Computer capabilities have increased so much in recent years that it is now possible to imagine numerically bridging the gap between molecular-level properties of a substance and what would ordinarily be considered the substance’s bulk properties, such as its vapor pressure. One useful approach in this regard is Molecular Dynamics, in which the motion of a group of atoms, molecules, or ions is computed over some time of interest. Nowadays, for example, it takes a few days on a personal computer to obtain simulations of thousands of small molecules over hundreds of nanoseconds.

Research in my laboratory at the University of Puget Sound has lately focused on Molecular Dynamics calculations that simulate the surface of growing and ablating cirrus ice crystals. One motivation for this focus is that cirrus ice crystals exist in the natural atmosphere in a wide range of crystal habits (crystal forms), each with characteristic light-scattering properties, that affect the radiative balance of the planet in significantly different ways. Although we know the general factors that favor certain habits over others (temperature and water vapor concentration are most important), we still don’t really understand what causes a particular ice crystal to grow into a needle, a plate, or a dendrite. If we want to understand how cirrus clouds modulate the earth’s climate well enough to make accurate climate predictions, we need to understand better how ice crystals grow and ablate.

From a physical chemistry perspective, this translates into understanding processes such as sublimation, deposition, and growth of the ice-air interface, at a molecular level. One way of approaching this objective is through Molecular Dynamics, or MD. Students in my research laboratory have been using MD to understand how the quasiliquid layer captures and ejects individual water molecules. Together with a detailed analysis of the distribution of hydrogen bonding networks, this work has provided insight into possible mechanisms of ice crystal growth. This work has been carried out in collaboration with researchers Martina Roeselova and Pavel Jungwirth at the Czech Institute for Organic Chemistry and Biochemistry.
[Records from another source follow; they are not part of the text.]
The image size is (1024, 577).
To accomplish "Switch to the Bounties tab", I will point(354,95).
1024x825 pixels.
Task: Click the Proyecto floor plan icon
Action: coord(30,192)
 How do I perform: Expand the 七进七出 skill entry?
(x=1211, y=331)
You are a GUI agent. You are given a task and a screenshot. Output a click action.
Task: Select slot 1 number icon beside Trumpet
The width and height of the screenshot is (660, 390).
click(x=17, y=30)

Other work in my lab has addressed questions about the interaction of water with light, either as an isolated gas-phase molecule, as an ice crystal, or as a liquid droplet. With collaborators Penny Rowe and Von Walden at the University of Idaho, we have tried to assess the radiative consequences of recent laboratory results that show that the complex index of refraction of supercooled liquid water is intermediate between that of room-temperature water and ice. One such consequence is that remote-sensing retrieval algorithms that ignore this intermediacy will systematically overestimate ice content in cold clouds.
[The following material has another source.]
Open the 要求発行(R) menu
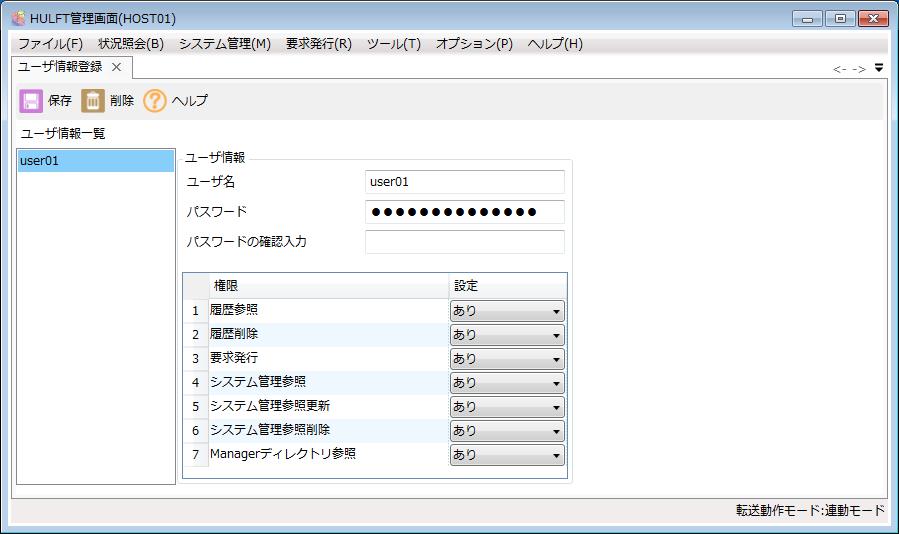This screenshot has width=899, height=534. (319, 44)
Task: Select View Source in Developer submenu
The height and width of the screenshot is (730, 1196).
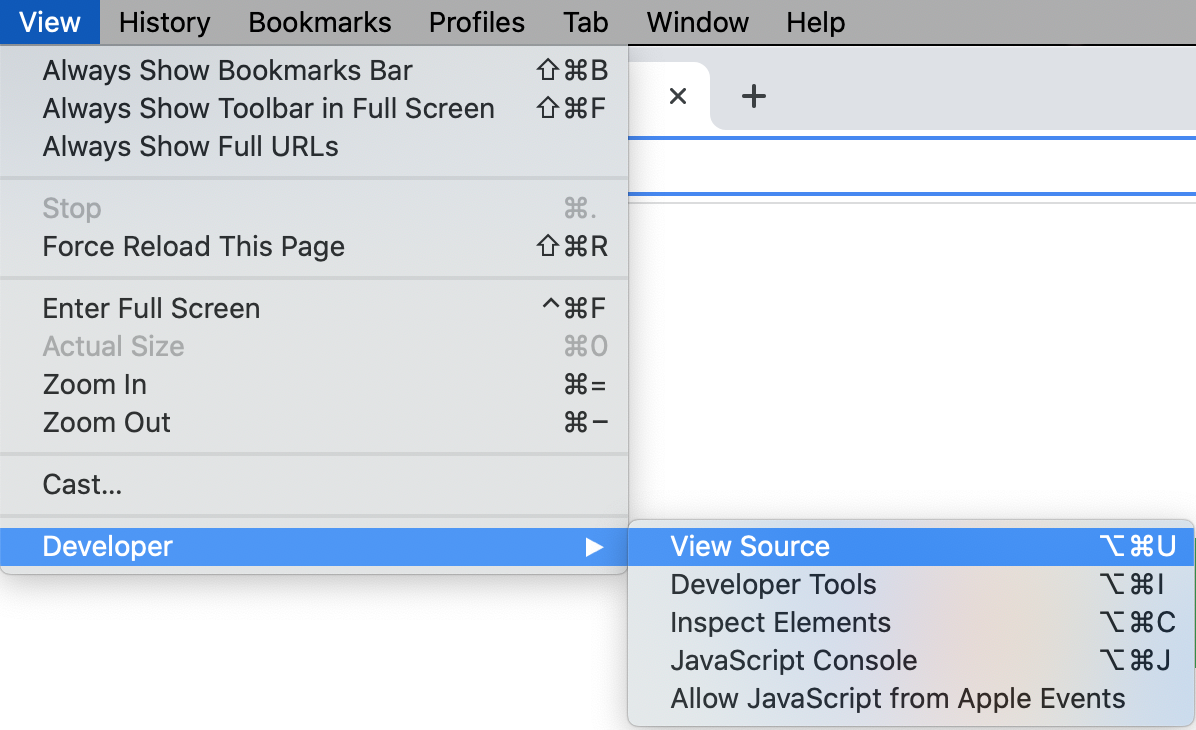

Students in my research laboratory have also carried out experiments using the university's low-temperature, variable pressure scanning electron microscope (VPSEM) to examine the interface properties of laboratory-grown ice. We have found that there are characteristic roughness morphologies for basal, prismatic, and other facets of such ice crystals, each capable of scattering light hitting a cirrus cloud crystal in characteristic ways. We are investigating metrics that would quantify these morphological properties, so that the roughness can be represented in cloud radiative transfer calculations. Students are also investigating how these morphological properties depend on impurities at the ice surface, which are considered to be common in the natural atmosphere.

References:

“Arrhenius analysis of anisotropic surface diffusion on the prismatic facet of ice”, Ivan Gladich, William Pfalzgraff, Ondrej Maršálek, Pavel Jungwirth, Martina Roeselová, and Steven Neshyba, Physical Chemistry Chemical Physics, 13 (invited paper), 19960-9 (2011).

“Comparative molecular dynamics study of vapor-exposed basal, prismatic, and pyramidal surfaces of ice”, William Pfalzgraff, Steven Neshyba, and Martina Roeselová, J. Phys. Chem. A, Buch Memorial Issue (invited paper) DOI: 10.1021/jp111359a (2011).

“A responsivity-based criterion for accurate calibration of FTIR spectra: identification of in-band low-responsivity wavenumbers”, Penny M. Rowe, Steven Neshyba, Christopher Cox, and Von P. Walden, Optics Express, 19, 5930-5941 (2011). (see www.opticsinfobase.org/abstract.cfm?uri=oe-19-7-5930.)

“A responsivity-based criterion for accurate calibration of FTIR spectra: theoretical development and bandwidth estimation”, Penny M. Rowe, Steven Neshyba, and Von P. Walden, Optics Express, 19, 5451-5463 (2011). (see www.opticsinfobase.org/abstract.cfm?uri=oe-19-6-5451.)

“Scanning electron microscopy and molecular dynamics of surfaces of growing and ablating hexagonal ice crystals”, William Pfalzgraff, Ryan Hulscher, and Steven Neshyba, Atmos. Chem. Phys., 10, 2927-2935 (2010). (see www.atmos-chem-phys.net/10/2927/2010/; www.atmos-chem-phys-discuss.net/9/20739/2009.html is the discussion paper associated with this article)

“Molecular Dynamics study of ice-vapor interactions via the quasi-liquid layer”, Steven Neshyba, Erin Nugent, Martina Roeselová, Pavel Jungwirth, J. Phys. Chem. C, 113, 4597-4604, doi: 10.1021/jp810589a (2009).